Chief diversity officer reveals the biggest mistake HR makes with DEI

With a staff base of 8,000, Splunk's commitment to diversity is embedded into its DNA

Chief diversity officer reveals the biggest mistake HR makes with DEI

All too often touted as a buzzword, diversity is anything but. For Rolddy Leyva, chief diversity officer at technology giant Splunk, it’s a way of life – and something you overlook at your own peril.

“Far too often, diversity is treated as one item on a list of countless boxes to check when assessing company culture and public image,” Leyva told HRD.

“But it isn’t a non-issue that can be kept at bay with the occasional webinar. What’s missing is often the understanding that diversity is driven by widespread individual input and ultimately it makes us all stronger. Poor DEI practices reflect a failure to understand the company on a holistic level and lack of willingness to listen to the right voices.”

With 20 years of experience, Leyva was previously a VP at Capital One, leading their DIB initiatives for a global workforce of nearly 50,000. Moving over to Splunk, Leyva told HRD that one of his main objectives in his new role is to draw upon his impressive past experiences.

“It’s an honour to join Splunk and build on the company’s deeply embedded commitment to advancing diversity, equity, inclusion and belonging,” he revealed. “My experience leading DEI for large, multinational organizations has taught me that each of us has a role to play in creating an environment where everyone feels seen, heard and able to be themselves and bring their best to work. From growing our individual awareness and capability to ensuring that our institutional systems are fair and equitable, the work of DEI requires that the full ecosystem of an organization’s culture is optimized for DEI.”

As for many people in the "people space", their foray there was accidental. A large amount of HR leaders never set out to forge a career in HR – instead they fell into the sector, drawing upon eclectic experiences to fill the gaps. The same was very much true for Leyva.

“My path to this work was, perhaps, equal parts serendipity and intentionality with an underpinning of mentorship and sponsorship,” he added.” I had originally wanted to pursue a career in journalism, inspired by the opportunity to lift and elevate the voices of those whose stories go untold. However, I had an early mentor who introduced me to the field of HR, and it was there that I found my calling as a diversity practitioner.

"That set-in motion a 20-year career in work that’s more vocation than occupation for me. Work that is deeply purposeful, informed by my own lived experiences as an immigrant, Latino, openly gay man and powered by a motivation to ensure that individuals across the full spectrum of diversity are able to live their truth, achieve their full potential, and be their best, most authentic selves freely, openly and safely.”

Fostering a culture of openness and transparency in an organization is easier said than done. Oftentimes, employers will tell their people to ‘bring their whole selves to work’ – when in reality that’s not the case. At Splunk, however, Leyva told HRD that a connected culture is built into their DNA – and that their success as a tech giant is down to their diversly innovative way of working.
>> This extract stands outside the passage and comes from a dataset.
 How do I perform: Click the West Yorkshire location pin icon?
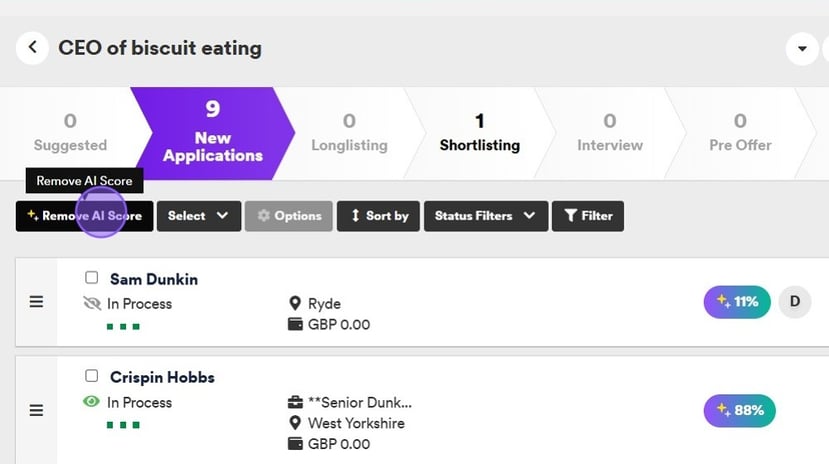coord(295,423)
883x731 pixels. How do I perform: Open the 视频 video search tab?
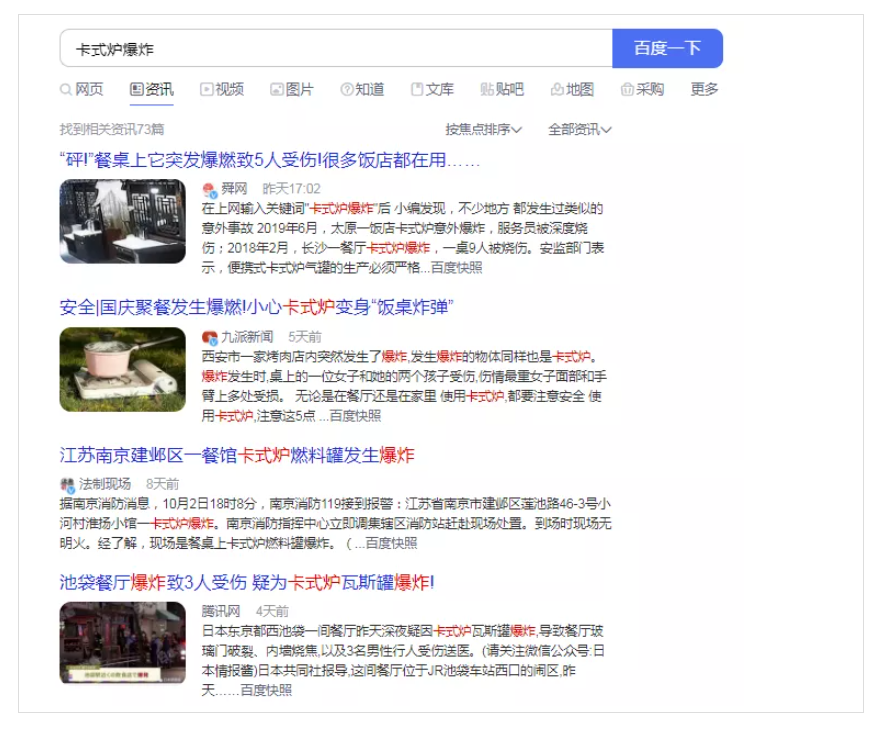point(222,90)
“Splunk is known for its remarkable culture as well as its high-performing and engaged employees,” he explained. “Diversity makes us all stronger and I look forward to enabling business impact and advancing our competitive edge.”

As we navigate ourselves out of the pandemic, employers will soon realise that the wants and needs of their people have markedly changed. Diversity is no longer a ‘nice to have’ in an organization – it’s an essential part of the culture. A recent report from Herbert Smith Freehills found that 61% of senior executives expect employee social activism to be on the rise in 2022 – with a particular focus on diversity. What’s more, research from Glassdoor uncovered that 67% of candidates consider workplace diversity as a key element before accepting a role – with 50% of employees wanting their current organization to do more to increase DEI at work. For HR leaders looking to increase their authentic D&I offerings, Leyva suggests leading with compassion and empathy. 

“As a first step, humanity must be at the forefront of every people-focused strategy and DEI must be a leadership priority to ensure success and sustainability,” he added. “Following the killing of George Floyd in May of 2020, many organizations declared their support for the importance of DEI to organizational and societal health. However, there’s a difference between important and priority. True DEI leaders elevate DEI as a priority with the strategic investment and leadership focus it requires to ensure the health, growth and sustainability of the business.

“In addition to leadership commitment and accountability, DEI success ultimately depends on innovative thinking, bold ideas, a commitment to embrace each and every employee voice as well as bringing everyone along the journey. The most impactful DEI leaders pull rich perspectives from every corner and it’s critical you have the ability to assess, listen and amplify voices within an organization. DEI cannot be exclusive to any one team or person – everyone has a role to play, an experience to share and an ear to give.”